Aquela igreja conservava o nome de Cristo, pois não havia renegado a fé (v. 13). No entanto o Senhor dirige-se a ela em termos de juízo fulminante. Ele é aquele que tem “a espada afiada de dois gumes” (2.12). Existiam ali dois problemas que exigiam solução imediata:
- A cosmovisão dos cristãos de Pérgamo era fragmentada.
- Havia, por parte de alguns, tolerância a uma teologia sincretista que resultava em idolatria e práticas imorais.
Cosmovisão é o modo como olhamos o mundo (PEARCEY, 2006, p. 26; SIRE, 2004, p. 21) e que dizem respeito às “questões mais importantes da vida” (MORELAND, CRAIG, 2005, p. 29). Essa forma de interpretar a realidade define nossa interação com a cultura que, por sua vez, é o produto de nossa relação com a sociedade (FRIEDMAN, 2007, p. 272-300; HIEBERT, 1999, p. 30-35; LARAIA, 1996, p. 25; KWAST, 2009, p. 385-388; SMITH, 2003, p. 18 e YAMAUCHI, 2007, p. 153-155).
Os irmãos precisavam compreender que em Pérgamo se encontrava “o trono de Satanás” (2.13). Tal designação tem ligação com as características da cidade citadas acima: os cultos ao Imperador e às divindades gregas e o ecletismo decorrente de pretensa sofisticação intelectual (BÍBLIA TRADUÇÃO ECUMÊNICA, p. 2428; ASHCRAFT, op. cit., p. 314; Bíblia Vida Nova, 1996, p. 292). Sendo os pergamenses ecléticos, pessoas de horizontes largos, dispostas a aceitar novas ideias e a conviver dialeticamente com vários pontos de vista divergentes, é possível que alguns membros da igreja entendessem que o cristianismo não poderia ser uma religião estreita. Precisava ser aberto, disposto ao diálogo e à constante anexação de novos conceitos, perfeitamente amalgamado à cultura.

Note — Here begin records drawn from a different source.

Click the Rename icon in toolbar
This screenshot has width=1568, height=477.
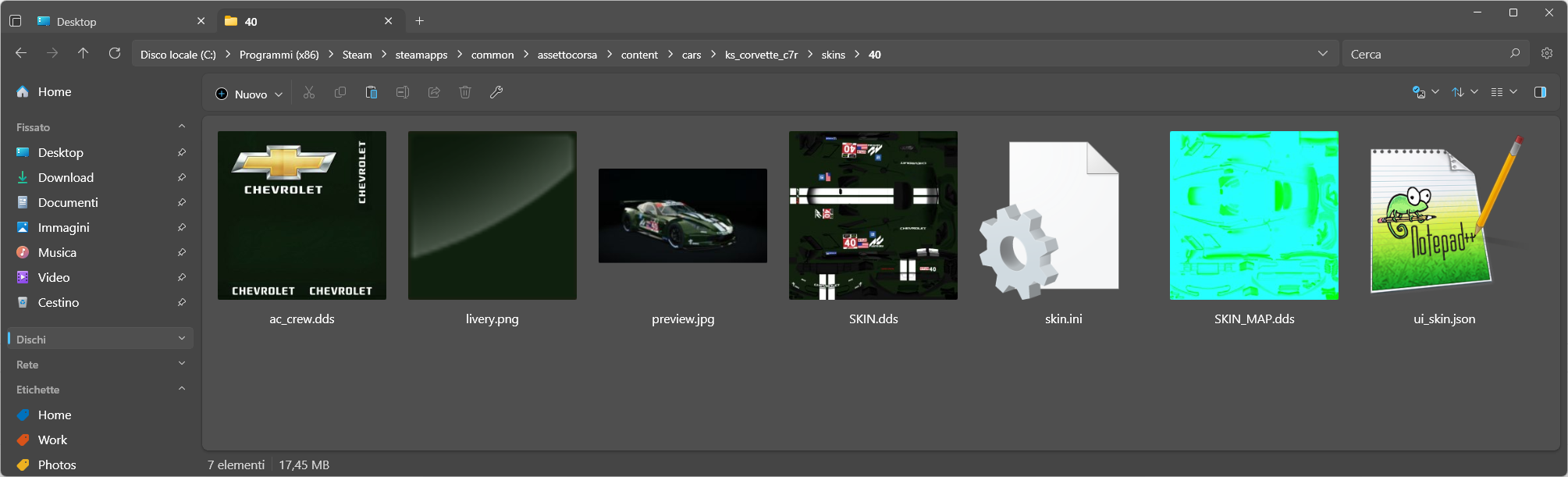pyautogui.click(x=403, y=93)
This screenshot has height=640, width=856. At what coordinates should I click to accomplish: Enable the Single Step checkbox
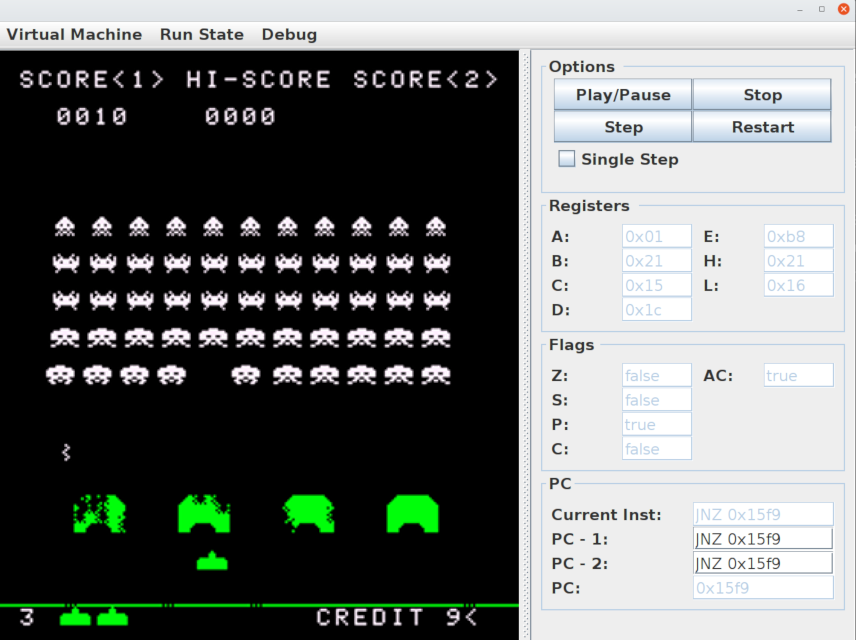pos(566,158)
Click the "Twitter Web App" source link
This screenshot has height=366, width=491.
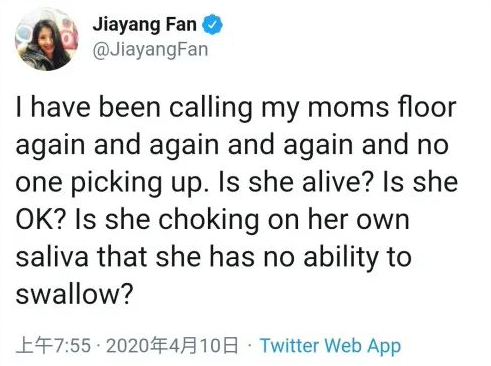coord(330,346)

Lida por esta perspectiva, a carta pode ser entendida como um sinal efetivo “do conflito entre a Revelação e a Civilização” (ELLUL, op. cit., p. 145). Ao nomear de maneira tão brutal aquela sociedade, o Senhor estava declarando que “não há síntese, conciliação possível, entre a Revelação e as grandes obras da civilização humana” (ibid., loc cit.). Destarte, temos aqui o chamado para que enxerguemos que, por detrás do conhecimento e realizações da civilização distanciada de Deus, encontra-se uma versão atualizada de Babel: “Tornemos célebre o nosso nome” (Gn 11.4). Resumindo, a cultura de Pérgamo era furtivamente submissa ao inimigo.
Isso transparece ainda mais quando lemos sobre “Antipas”, que foi morto “onde Satanás habita” (2.13). Apesar de não termos informações adicionais sobre Antipas (LADD, 1984, p. 37; KISTEMAKER, op. cit., p. 175), o mesmo é chamado de “minha testemunha”, sendo que a palavra grega é a mesma de Apocalipse 1.5 (mártir). É possível que tal homem tenha comprovado sua fidelidade ao colocar-se contrário à cultura pecaminosa de Pérgamo.

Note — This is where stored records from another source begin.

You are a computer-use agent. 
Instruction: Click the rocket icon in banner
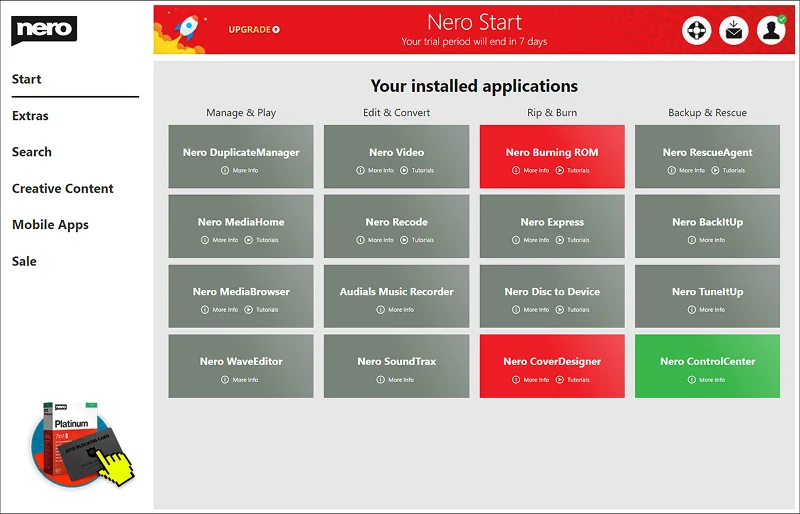coord(186,28)
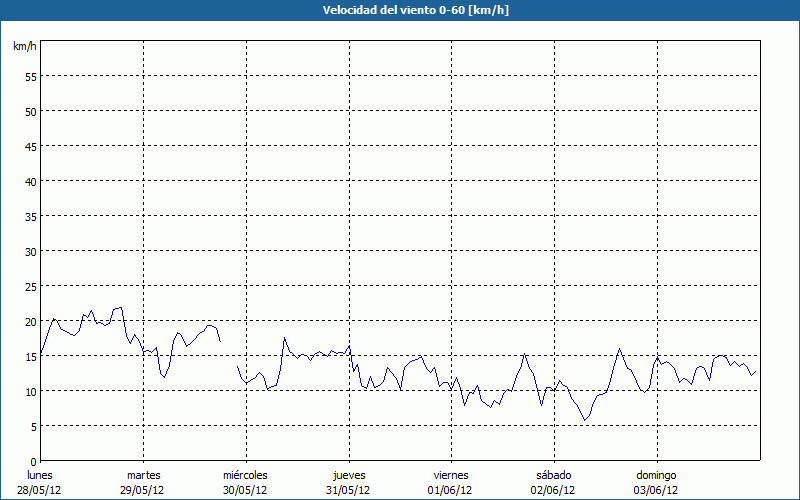This screenshot has height=500, width=800.
Task: Pick the 30 y-axis tick label
Action: (x=30, y=251)
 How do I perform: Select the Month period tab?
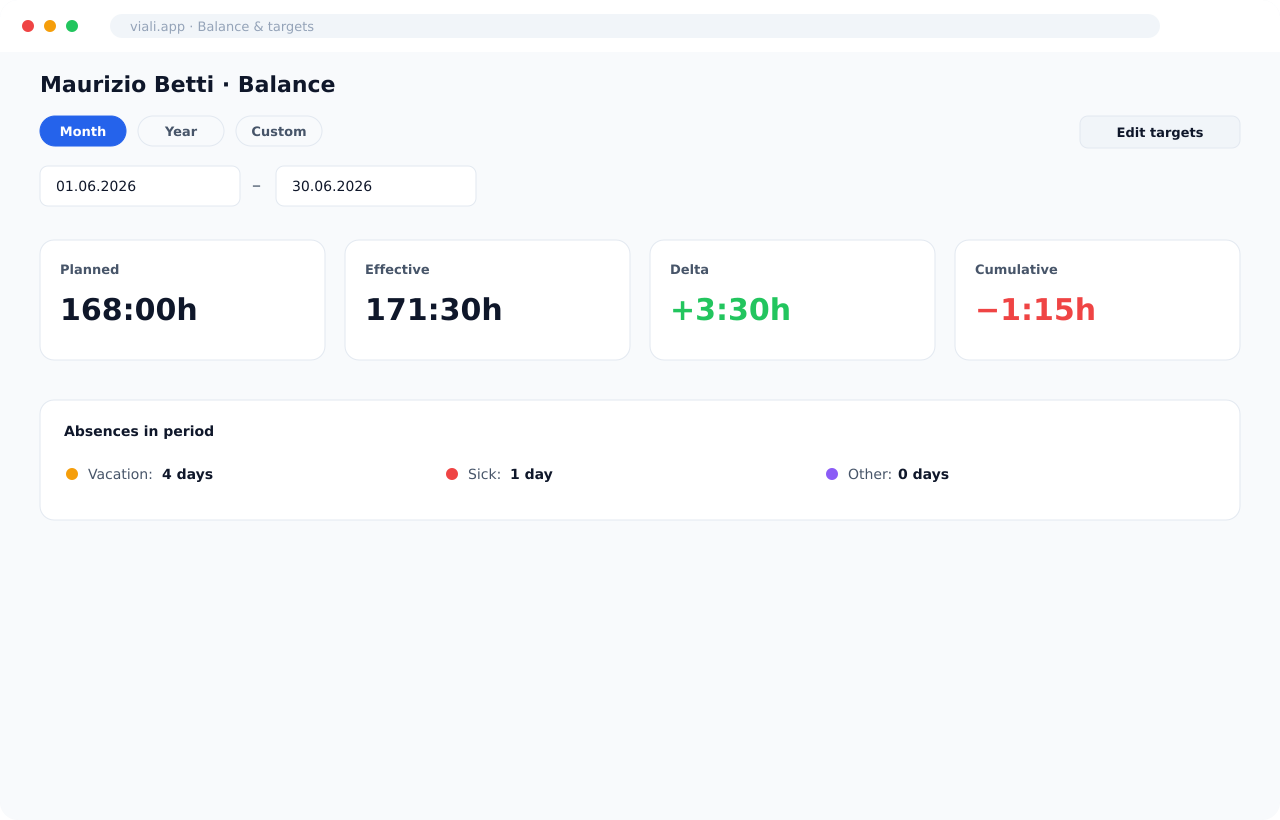83,131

O segundo problema pontuado por Cristo é descrito a seguir: alguns membros da igreja sustentavam a “doutrina de Balaão” e outros defendiam a “doutrina dos nicolaítas” (2.14-15). Acerca do ensino de Balaão e dos nicolaítas eu comentarei mais adiante na análise da carta a Tiatira. Por ora basta que nos apeguemos à palavra “doutrina”, encontrada duas vezes nos versos citados. Sabe-se, da “doutrina de Balaão”, que seus adeptos se tornavam idólatras e imorais (2.14). Ainda que Hendriksen (op. cit., p. 98) sugira que o problema básico daqueles crentes era um relaxamento da disciplina, parece-me que tal indisciplina decorria de um problema doutrinário, ou seja, a carta demonstra que o Senhor se importa com “uma doutrina exata que permita uma prática exata. A formulação teológica é essencial” (ELLUL, op. cit., p. 146).

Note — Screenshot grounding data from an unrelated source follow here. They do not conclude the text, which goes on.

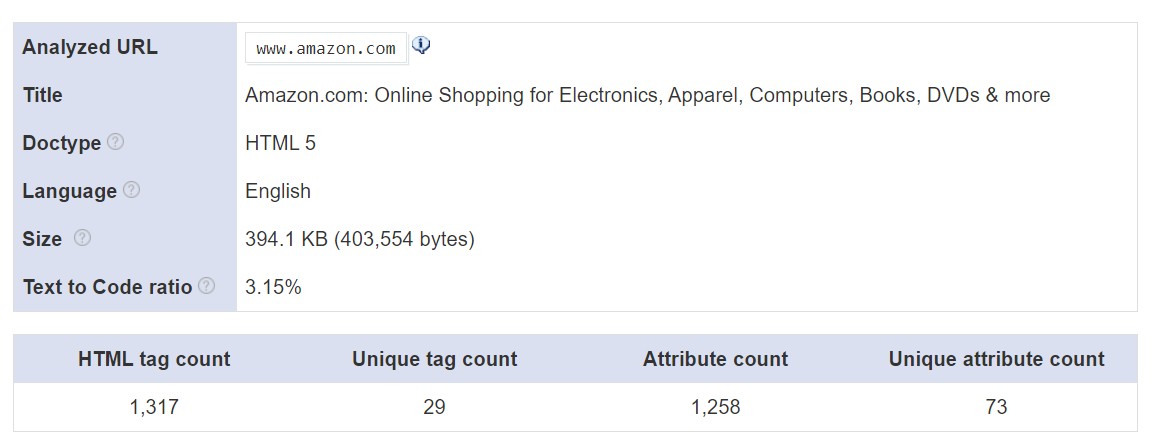Select the HTML 5 doctype value

280,143
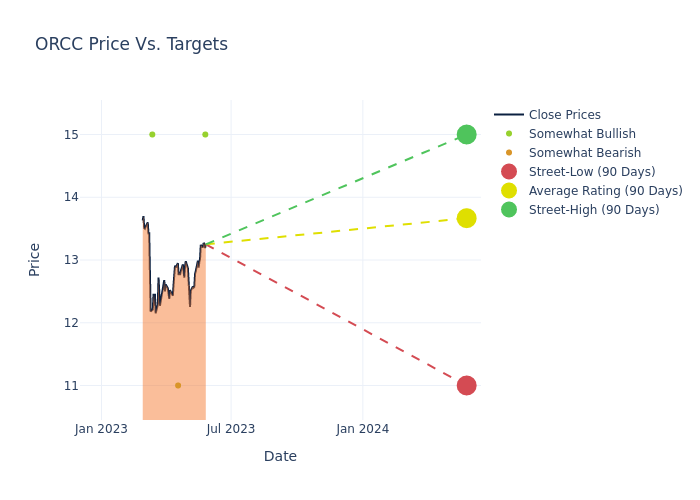Hide Average Rating (90 Days) series via legend
The height and width of the screenshot is (500, 700).
(x=605, y=191)
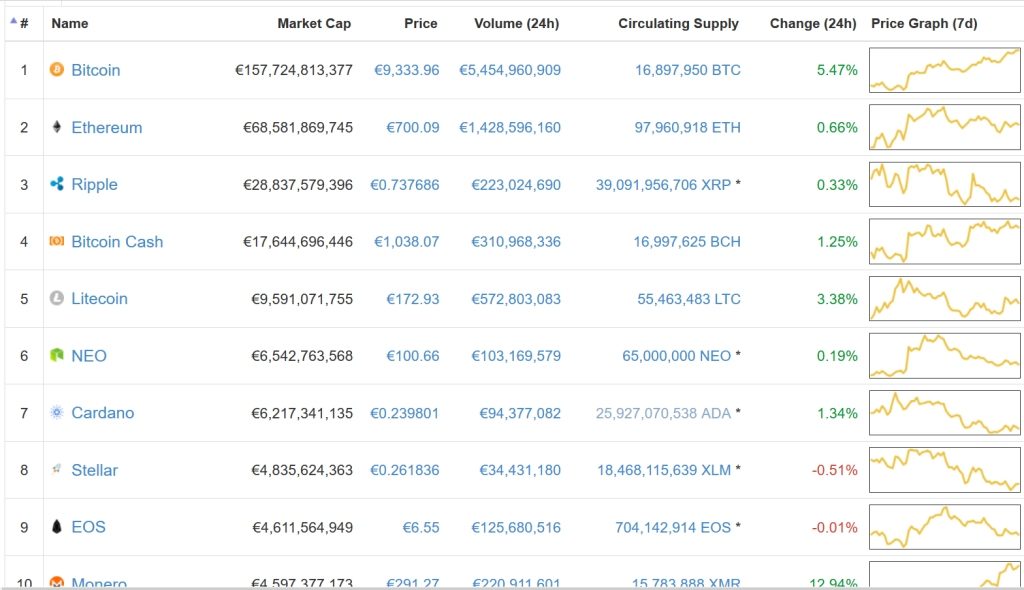Click the Bitcoin Cash logo icon
The image size is (1024, 590).
pyautogui.click(x=57, y=241)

A palavra para a igreja em Pérgamo é dura. Aqueles que seguirem as falsas doutrinas e, consequentemente, incorrerem em frouxidão cultual e moral, enfrentarão a espada da boca de Cristo (2.16). Essa espada é para “ferir as nações” (19.15) e está ligada ao derramamento do furor da ira de Deus sobre os não salvos. Deus vincula inseparavelmente a salvação à verdade. “Quem salva é Cristo e não a doutrina” dizem-nos os evangelistas atuais. Acontece que Cristo é a verdade, o oposto da mentira. Fora da doutrina verdadeira não há salvação (Jo 8.31, 32, 34, 36, 44; 1Co 15.1-4 et seq.; Gl 1.7-9; 2Tm 4.1-5; 2Jo 7-11).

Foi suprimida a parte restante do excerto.